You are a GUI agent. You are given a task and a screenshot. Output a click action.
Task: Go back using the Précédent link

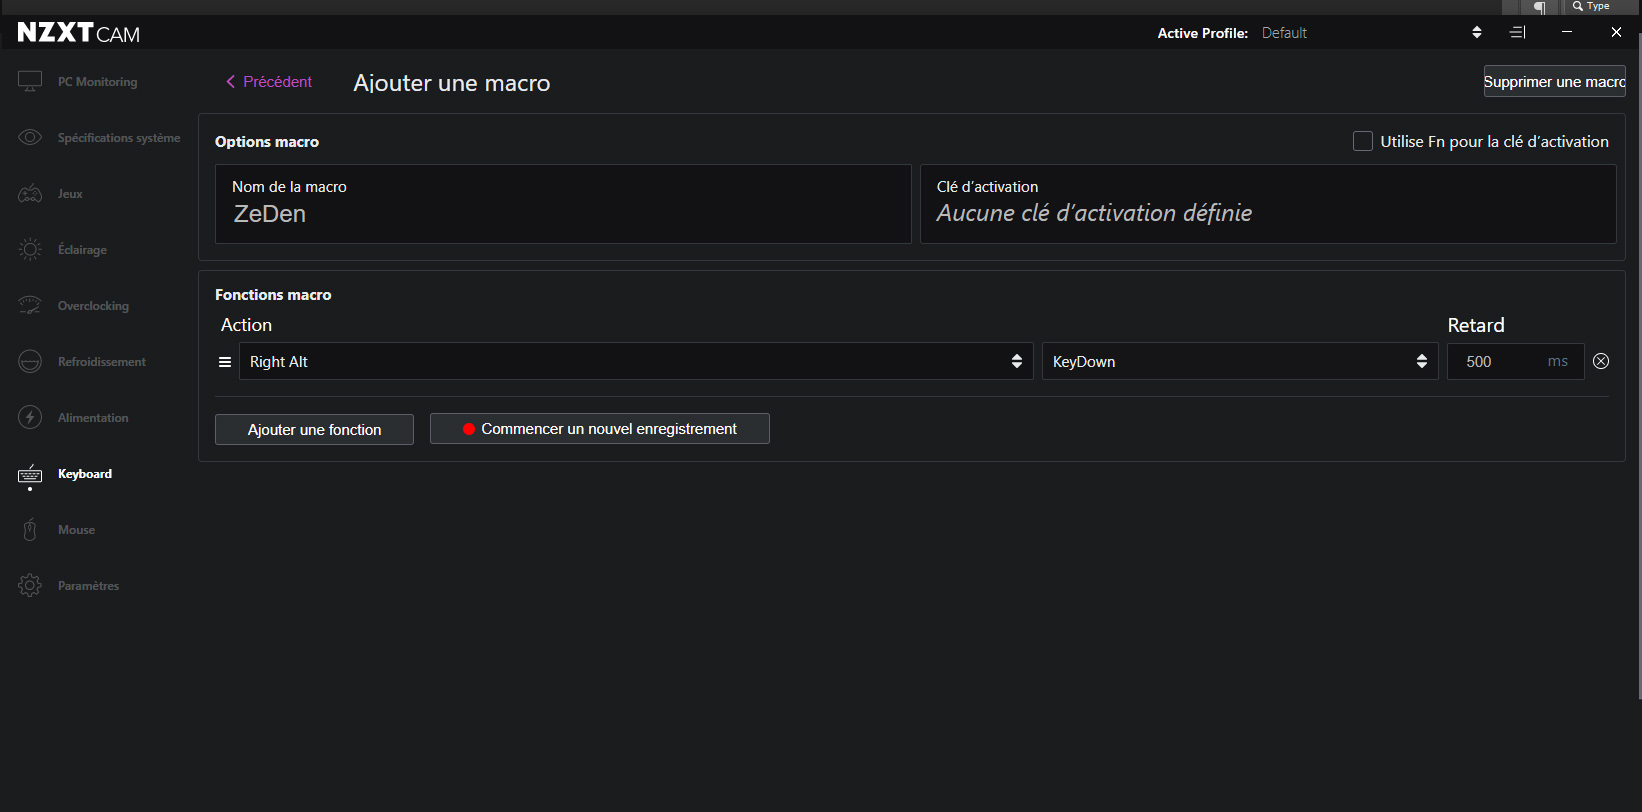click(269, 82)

--

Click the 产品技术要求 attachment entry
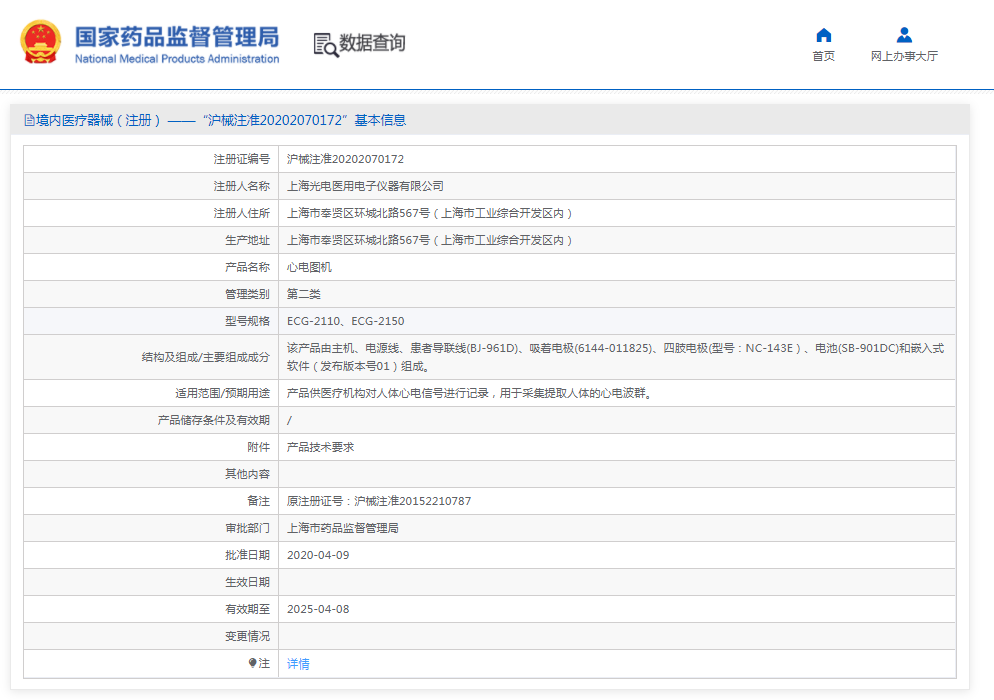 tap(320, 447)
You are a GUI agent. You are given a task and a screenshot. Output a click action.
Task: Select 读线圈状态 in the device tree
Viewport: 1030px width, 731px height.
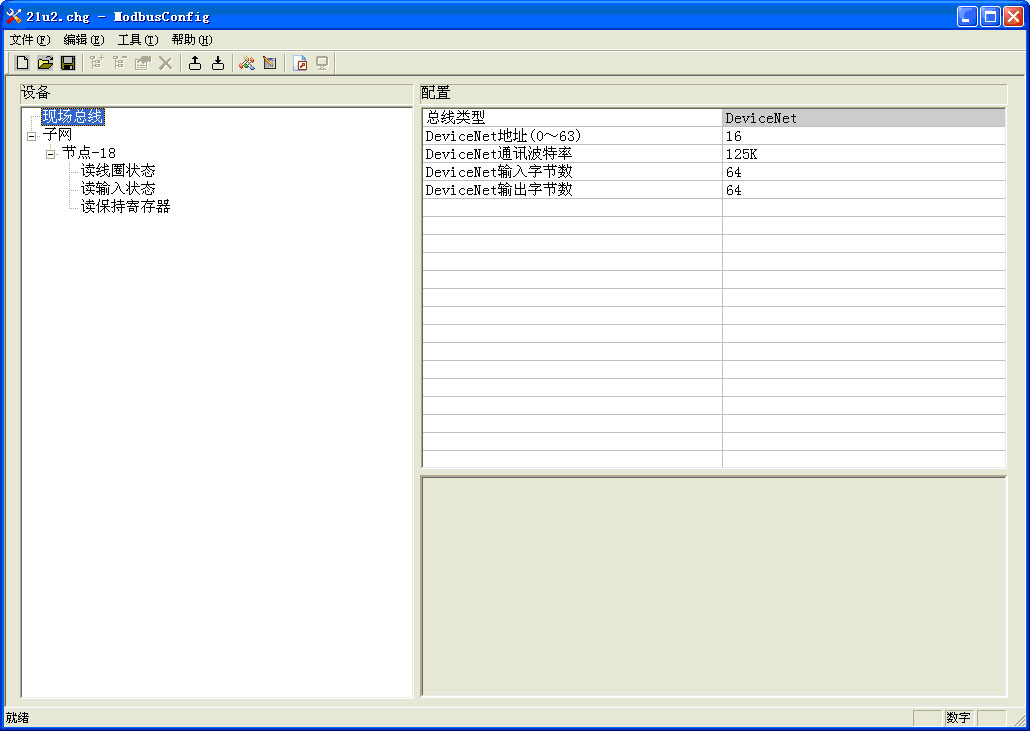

● **STATED GOAL**
Shift every coordinate in the answers by -62 and give the lines again, requests included, starting at the line that contains "Click the 产品技术要求 attachment entry" and stopping after the line that contains "Viewport: 1030px width, 731px height.". Leave the pictures out.

● **SOLUTION TO THE PROBLEM**
Click the 产品技术要求 attachment entry
 tap(258, 385)
You are a GUI agent. You are given a task and a screenshot. Output a click action.
Task: Select 读线圈状态 in the device tree
Viewport: 1030px width, 731px height.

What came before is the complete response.